Problem details: Print exactly the lines below between the line holding "Select the Texas bar in Sales by State" and the line holding "You are a computer-use agent. The width", inclusive, and nothing more.

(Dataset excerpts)
[Start of Attachment]
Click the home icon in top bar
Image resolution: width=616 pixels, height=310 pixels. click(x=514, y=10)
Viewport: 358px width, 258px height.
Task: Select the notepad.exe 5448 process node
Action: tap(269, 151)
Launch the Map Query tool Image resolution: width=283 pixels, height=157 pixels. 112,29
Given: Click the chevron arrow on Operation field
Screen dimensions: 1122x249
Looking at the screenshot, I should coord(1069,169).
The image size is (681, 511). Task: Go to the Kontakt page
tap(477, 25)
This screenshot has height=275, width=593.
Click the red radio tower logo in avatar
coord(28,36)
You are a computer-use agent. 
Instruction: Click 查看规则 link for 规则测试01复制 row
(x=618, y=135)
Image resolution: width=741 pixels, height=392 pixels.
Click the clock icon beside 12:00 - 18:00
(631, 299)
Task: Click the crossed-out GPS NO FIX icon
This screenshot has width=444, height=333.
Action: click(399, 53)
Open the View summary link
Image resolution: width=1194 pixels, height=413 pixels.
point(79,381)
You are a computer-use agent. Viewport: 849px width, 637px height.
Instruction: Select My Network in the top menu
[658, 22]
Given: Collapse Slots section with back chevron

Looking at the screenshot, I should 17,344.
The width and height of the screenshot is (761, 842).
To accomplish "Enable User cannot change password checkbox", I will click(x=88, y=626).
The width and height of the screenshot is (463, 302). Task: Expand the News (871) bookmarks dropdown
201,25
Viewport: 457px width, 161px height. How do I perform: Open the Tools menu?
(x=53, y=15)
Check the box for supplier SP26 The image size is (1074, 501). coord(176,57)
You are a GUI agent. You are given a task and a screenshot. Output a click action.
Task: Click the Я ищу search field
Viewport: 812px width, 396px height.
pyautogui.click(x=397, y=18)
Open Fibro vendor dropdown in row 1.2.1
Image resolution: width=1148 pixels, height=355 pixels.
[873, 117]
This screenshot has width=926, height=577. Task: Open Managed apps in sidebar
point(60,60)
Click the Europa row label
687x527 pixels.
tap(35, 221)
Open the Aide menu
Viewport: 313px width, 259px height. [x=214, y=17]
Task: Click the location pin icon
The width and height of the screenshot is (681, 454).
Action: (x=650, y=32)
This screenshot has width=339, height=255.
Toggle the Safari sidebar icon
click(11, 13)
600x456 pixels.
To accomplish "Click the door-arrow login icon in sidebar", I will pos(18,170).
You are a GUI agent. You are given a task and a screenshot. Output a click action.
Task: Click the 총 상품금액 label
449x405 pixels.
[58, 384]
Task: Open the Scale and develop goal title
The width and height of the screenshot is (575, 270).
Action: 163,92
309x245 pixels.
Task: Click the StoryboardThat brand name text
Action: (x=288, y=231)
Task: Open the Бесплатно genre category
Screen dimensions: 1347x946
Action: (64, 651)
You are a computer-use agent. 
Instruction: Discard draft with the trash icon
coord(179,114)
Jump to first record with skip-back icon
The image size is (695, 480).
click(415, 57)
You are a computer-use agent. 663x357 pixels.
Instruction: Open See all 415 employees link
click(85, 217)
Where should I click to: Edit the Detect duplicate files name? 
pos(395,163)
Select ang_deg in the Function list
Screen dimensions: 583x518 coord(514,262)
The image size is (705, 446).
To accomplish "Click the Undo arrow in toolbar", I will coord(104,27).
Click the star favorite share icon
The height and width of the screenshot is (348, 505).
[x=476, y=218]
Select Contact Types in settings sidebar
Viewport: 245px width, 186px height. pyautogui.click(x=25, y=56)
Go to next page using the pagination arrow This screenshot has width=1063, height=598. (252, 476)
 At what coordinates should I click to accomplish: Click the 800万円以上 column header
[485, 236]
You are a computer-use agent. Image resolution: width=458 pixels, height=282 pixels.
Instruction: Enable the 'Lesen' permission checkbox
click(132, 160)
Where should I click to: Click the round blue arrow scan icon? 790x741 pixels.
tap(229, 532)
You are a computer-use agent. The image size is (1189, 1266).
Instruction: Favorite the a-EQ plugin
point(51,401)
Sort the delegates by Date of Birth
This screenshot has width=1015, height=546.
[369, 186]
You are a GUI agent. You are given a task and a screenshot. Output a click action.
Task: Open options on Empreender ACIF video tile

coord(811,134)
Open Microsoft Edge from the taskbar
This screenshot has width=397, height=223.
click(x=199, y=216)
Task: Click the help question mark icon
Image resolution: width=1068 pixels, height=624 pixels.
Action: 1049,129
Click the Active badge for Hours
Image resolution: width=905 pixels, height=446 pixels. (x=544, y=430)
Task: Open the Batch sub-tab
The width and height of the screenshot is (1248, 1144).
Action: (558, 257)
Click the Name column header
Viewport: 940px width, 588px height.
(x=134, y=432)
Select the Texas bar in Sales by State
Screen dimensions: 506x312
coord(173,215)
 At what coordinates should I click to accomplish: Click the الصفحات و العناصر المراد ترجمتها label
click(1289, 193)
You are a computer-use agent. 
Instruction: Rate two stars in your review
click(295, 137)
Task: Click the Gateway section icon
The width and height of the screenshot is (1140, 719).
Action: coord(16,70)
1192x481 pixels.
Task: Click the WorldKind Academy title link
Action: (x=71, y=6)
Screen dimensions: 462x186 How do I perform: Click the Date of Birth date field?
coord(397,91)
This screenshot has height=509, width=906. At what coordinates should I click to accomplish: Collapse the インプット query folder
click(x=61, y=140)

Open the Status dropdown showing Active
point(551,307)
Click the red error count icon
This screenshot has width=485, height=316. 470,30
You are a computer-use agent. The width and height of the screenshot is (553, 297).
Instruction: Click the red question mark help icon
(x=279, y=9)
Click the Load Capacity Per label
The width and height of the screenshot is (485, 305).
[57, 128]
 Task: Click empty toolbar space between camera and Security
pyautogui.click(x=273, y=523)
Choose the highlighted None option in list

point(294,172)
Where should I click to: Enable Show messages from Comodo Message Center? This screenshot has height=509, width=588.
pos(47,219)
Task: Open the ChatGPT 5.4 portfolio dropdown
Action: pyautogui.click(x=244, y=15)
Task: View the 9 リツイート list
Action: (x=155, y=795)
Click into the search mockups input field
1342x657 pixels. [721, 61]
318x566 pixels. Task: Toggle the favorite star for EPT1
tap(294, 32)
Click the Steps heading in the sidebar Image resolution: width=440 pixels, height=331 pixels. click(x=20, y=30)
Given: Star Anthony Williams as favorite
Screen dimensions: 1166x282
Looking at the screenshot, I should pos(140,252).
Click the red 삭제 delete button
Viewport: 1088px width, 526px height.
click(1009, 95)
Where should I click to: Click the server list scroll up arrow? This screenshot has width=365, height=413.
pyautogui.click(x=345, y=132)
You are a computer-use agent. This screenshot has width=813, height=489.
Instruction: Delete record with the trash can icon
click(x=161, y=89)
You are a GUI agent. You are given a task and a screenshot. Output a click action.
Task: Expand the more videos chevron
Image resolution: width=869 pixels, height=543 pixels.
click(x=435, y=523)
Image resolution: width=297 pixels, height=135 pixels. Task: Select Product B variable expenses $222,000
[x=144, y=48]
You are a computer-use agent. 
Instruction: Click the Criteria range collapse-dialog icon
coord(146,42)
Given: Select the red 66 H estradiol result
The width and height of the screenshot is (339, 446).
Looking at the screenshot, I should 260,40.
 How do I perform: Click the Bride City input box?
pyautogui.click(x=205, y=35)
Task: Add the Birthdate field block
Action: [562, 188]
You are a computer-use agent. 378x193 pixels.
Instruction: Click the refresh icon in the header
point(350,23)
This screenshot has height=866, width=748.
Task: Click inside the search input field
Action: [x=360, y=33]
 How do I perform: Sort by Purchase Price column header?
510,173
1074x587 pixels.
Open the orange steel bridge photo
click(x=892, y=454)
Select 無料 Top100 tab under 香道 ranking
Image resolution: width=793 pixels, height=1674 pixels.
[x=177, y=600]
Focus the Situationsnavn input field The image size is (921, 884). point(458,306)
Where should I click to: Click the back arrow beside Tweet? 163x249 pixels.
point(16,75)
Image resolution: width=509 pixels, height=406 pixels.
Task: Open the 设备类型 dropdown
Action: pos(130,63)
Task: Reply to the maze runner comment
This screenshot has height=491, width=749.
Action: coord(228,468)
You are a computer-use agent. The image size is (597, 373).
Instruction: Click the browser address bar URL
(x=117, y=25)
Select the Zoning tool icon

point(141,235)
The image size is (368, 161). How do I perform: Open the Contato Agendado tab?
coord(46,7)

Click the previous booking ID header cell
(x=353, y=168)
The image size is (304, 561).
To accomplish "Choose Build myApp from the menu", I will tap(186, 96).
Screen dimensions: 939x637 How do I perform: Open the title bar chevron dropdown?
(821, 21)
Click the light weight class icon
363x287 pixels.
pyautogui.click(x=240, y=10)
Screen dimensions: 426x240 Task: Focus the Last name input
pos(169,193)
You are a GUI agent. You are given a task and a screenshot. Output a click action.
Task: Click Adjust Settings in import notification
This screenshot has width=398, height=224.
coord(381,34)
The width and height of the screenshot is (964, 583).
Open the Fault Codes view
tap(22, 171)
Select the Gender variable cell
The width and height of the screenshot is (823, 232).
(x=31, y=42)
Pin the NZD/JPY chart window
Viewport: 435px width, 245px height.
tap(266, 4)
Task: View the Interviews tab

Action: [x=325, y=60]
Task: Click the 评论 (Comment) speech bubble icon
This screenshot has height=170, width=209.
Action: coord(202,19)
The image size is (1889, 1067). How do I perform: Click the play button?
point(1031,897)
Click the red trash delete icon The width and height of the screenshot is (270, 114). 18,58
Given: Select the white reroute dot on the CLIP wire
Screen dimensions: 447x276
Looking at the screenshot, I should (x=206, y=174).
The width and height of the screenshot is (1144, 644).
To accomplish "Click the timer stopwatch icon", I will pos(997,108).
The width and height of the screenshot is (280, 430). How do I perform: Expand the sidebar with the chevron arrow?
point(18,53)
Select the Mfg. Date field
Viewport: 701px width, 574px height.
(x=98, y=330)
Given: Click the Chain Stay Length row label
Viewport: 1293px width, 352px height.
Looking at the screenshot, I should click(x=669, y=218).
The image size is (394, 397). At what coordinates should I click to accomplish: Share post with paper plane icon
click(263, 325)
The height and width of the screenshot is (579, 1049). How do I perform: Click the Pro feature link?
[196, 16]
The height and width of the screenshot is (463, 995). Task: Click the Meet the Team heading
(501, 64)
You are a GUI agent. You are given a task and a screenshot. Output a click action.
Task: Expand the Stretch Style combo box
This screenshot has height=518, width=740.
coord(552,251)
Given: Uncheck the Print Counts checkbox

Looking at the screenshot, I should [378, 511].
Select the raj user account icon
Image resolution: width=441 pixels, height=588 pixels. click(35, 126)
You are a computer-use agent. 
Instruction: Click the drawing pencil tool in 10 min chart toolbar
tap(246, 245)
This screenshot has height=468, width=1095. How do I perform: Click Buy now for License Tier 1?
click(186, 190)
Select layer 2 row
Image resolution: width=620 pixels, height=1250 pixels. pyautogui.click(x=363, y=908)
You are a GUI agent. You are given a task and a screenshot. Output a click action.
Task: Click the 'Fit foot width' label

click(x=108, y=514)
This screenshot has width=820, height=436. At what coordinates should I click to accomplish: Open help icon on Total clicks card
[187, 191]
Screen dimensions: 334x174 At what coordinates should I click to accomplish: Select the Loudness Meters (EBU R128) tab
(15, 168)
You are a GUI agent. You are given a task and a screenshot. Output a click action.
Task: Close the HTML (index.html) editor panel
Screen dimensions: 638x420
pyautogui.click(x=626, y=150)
[End of Attachment]
Solution to this problem:
Select the Texas bar in Sales by State
Screen dimensions: 506x312
coord(173,215)
 At what coordinates should I click to accomplish: Click the الصفحات و العناصر المراد ترجمتها label
click(1289, 193)
You are a computer-use agent. 
Instruction: Rate two stars in your review
click(295, 137)
Task: Click the Gateway section icon
The width and height of the screenshot is (1140, 719).
Action: coord(16,70)
1192x481 pixels.
Task: Click the WorldKind Academy title link
Action: (x=71, y=6)
Screen dimensions: 462x186 How do I perform: Click the Date of Birth date field?
coord(397,91)
This screenshot has height=509, width=906. At what coordinates should I click to accomplish: Collapse the インプット query folder
click(x=61, y=140)

Open the Status dropdown showing Active
point(551,307)
Click the red error count icon
This screenshot has width=485, height=316. 470,30
You are a computer-use agent. The width and height of the screenshot is (553, 297).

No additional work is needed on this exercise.